- _Task objective_
Please keep pictures out and return the lines below exactly, from the one holding "You are a GUI" through the last, both included.

----- Input material -----

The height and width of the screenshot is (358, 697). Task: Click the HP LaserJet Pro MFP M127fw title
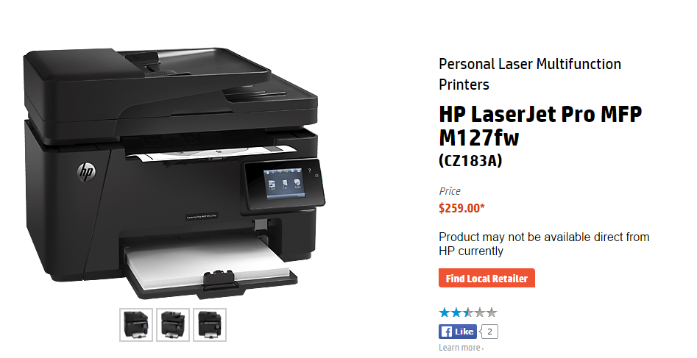(540, 126)
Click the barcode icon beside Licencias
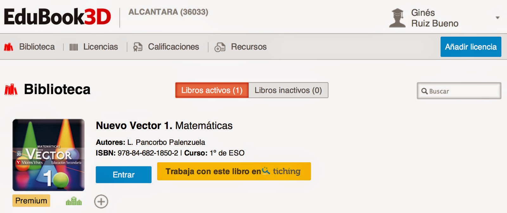 coord(74,47)
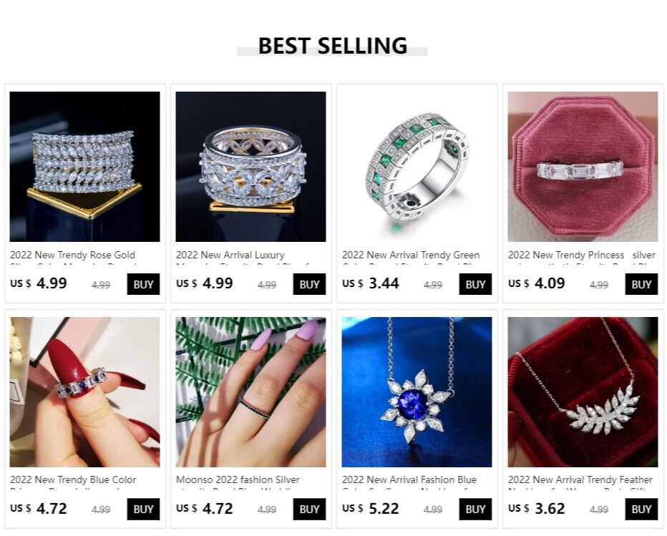
Task: View ring in pink velvet box photo
Action: (583, 166)
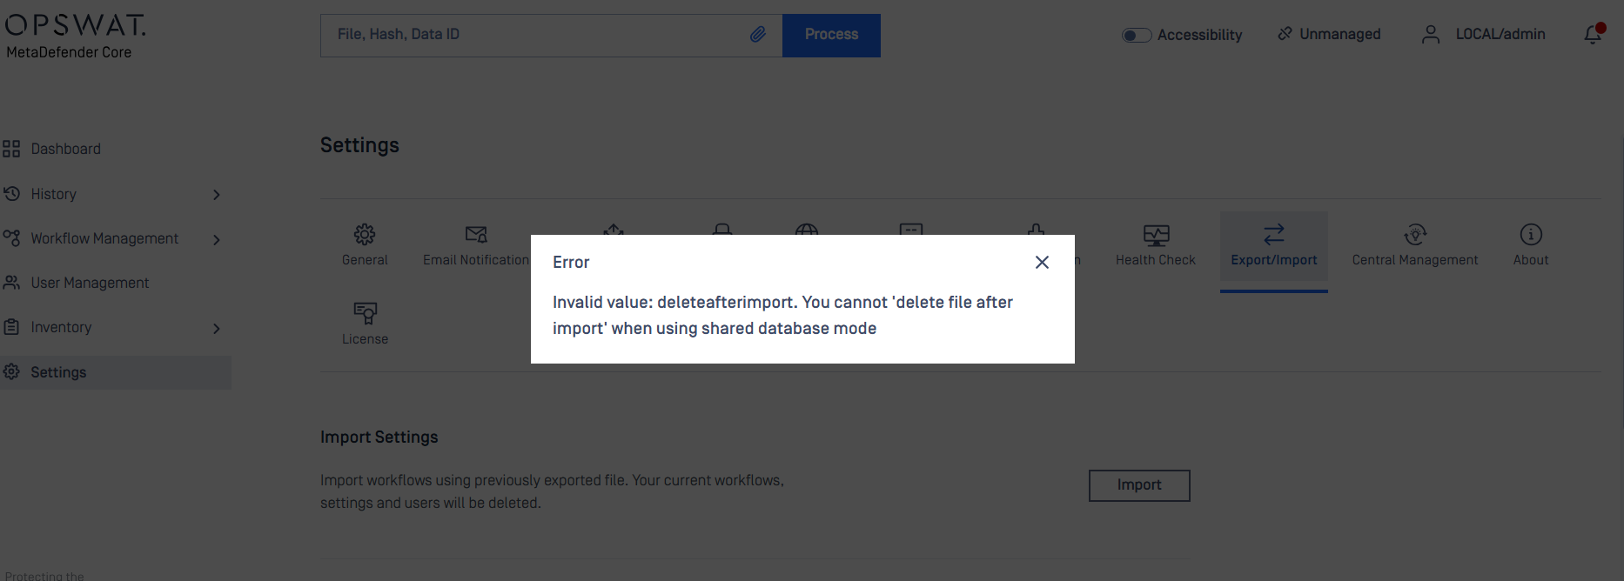
Task: Open the License settings tab
Action: coord(365,324)
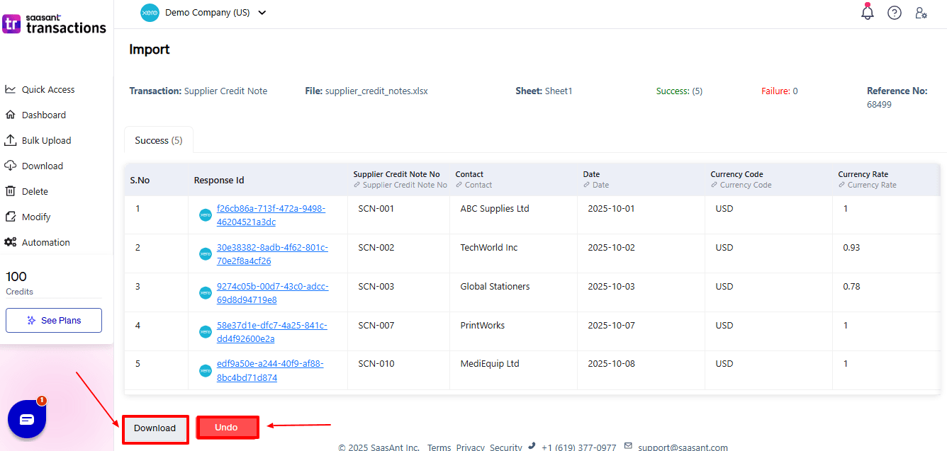Viewport: 947px width, 451px height.
Task: Click the See Plans button
Action: pyautogui.click(x=54, y=321)
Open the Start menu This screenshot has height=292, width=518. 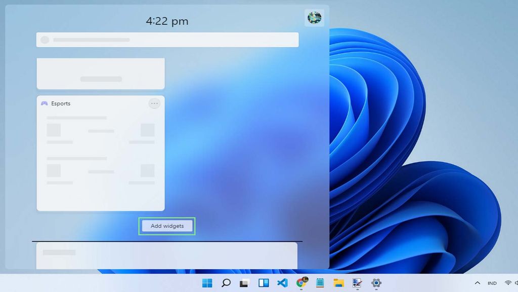206,283
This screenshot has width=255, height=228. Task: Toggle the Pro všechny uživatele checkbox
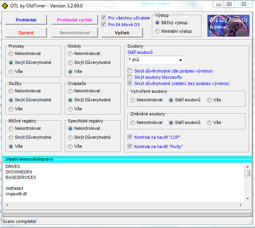[x=103, y=18]
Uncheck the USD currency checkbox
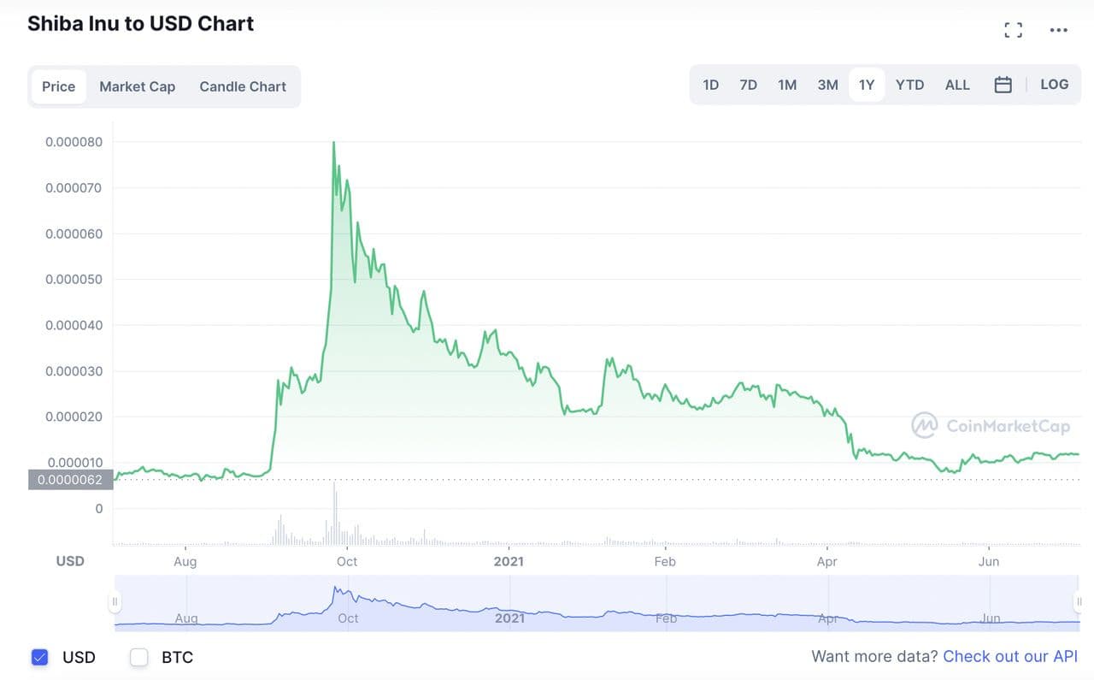 [39, 657]
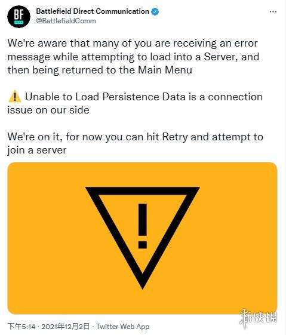
Task: Click the phrase returned to the Main Menu
Action: (x=127, y=70)
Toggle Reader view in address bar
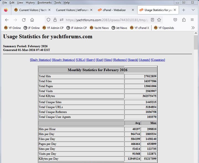This screenshot has height=163, width=199. pos(152,20)
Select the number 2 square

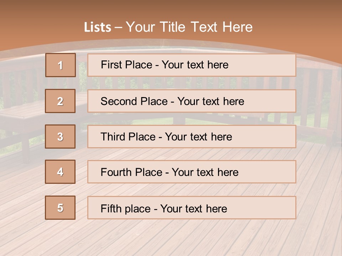pos(61,101)
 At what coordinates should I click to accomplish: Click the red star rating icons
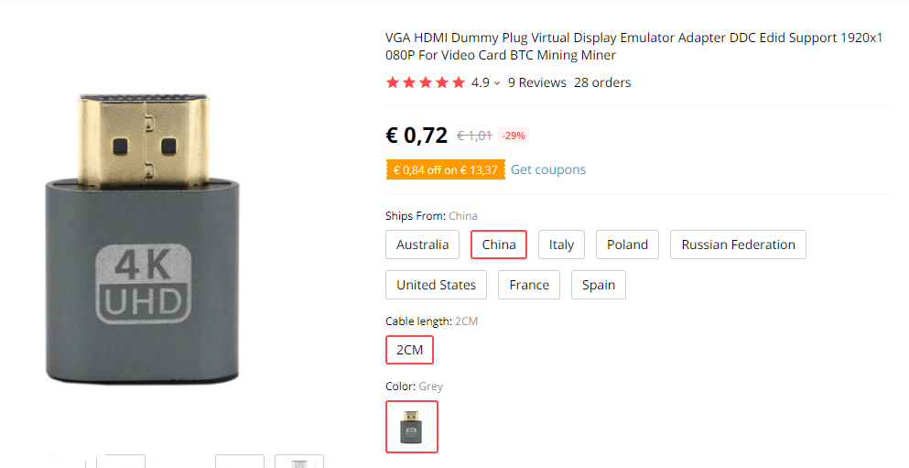pyautogui.click(x=426, y=82)
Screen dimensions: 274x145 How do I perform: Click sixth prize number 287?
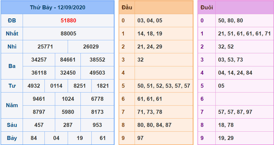68,125
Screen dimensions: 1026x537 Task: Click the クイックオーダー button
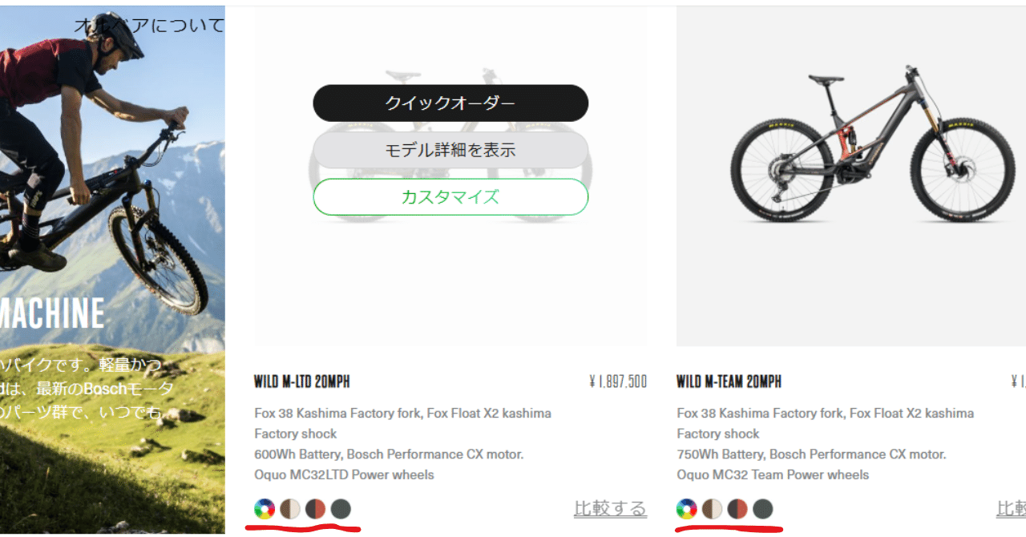(x=450, y=103)
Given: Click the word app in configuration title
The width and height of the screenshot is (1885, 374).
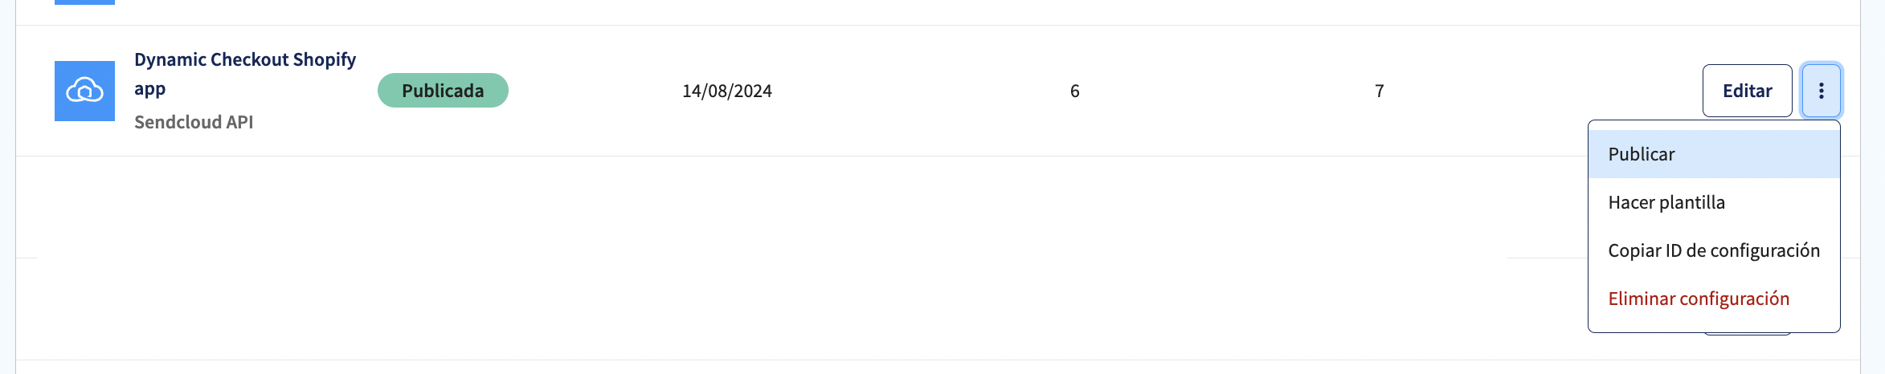Looking at the screenshot, I should click(x=150, y=88).
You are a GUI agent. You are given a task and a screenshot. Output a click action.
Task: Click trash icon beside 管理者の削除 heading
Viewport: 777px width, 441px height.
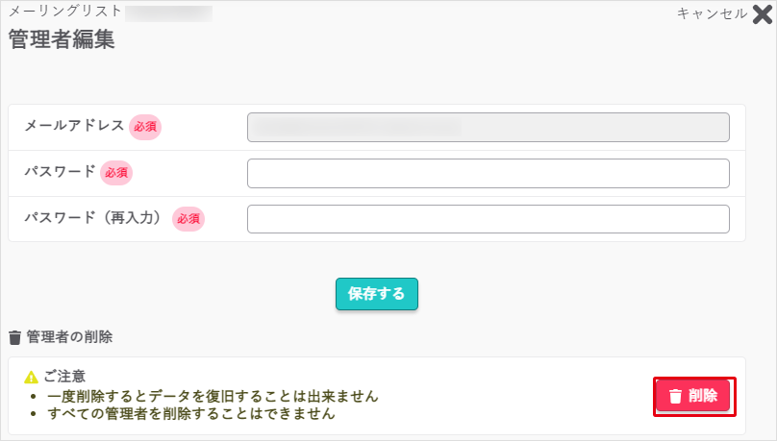click(14, 337)
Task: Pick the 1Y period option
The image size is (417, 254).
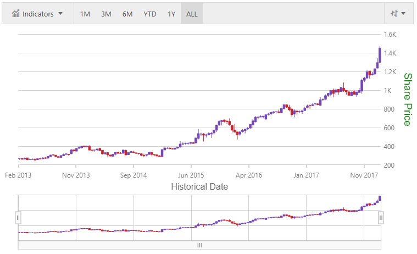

-----

- _Task response_
You are a GUI agent. You are given a task and a screenshot. Output a click action.
Task: Click trash icon beside 管理者の削除 heading
Viewport: 777px width, 441px height.
click(14, 337)
Task: Pick the 1Y period option
The image size is (417, 254).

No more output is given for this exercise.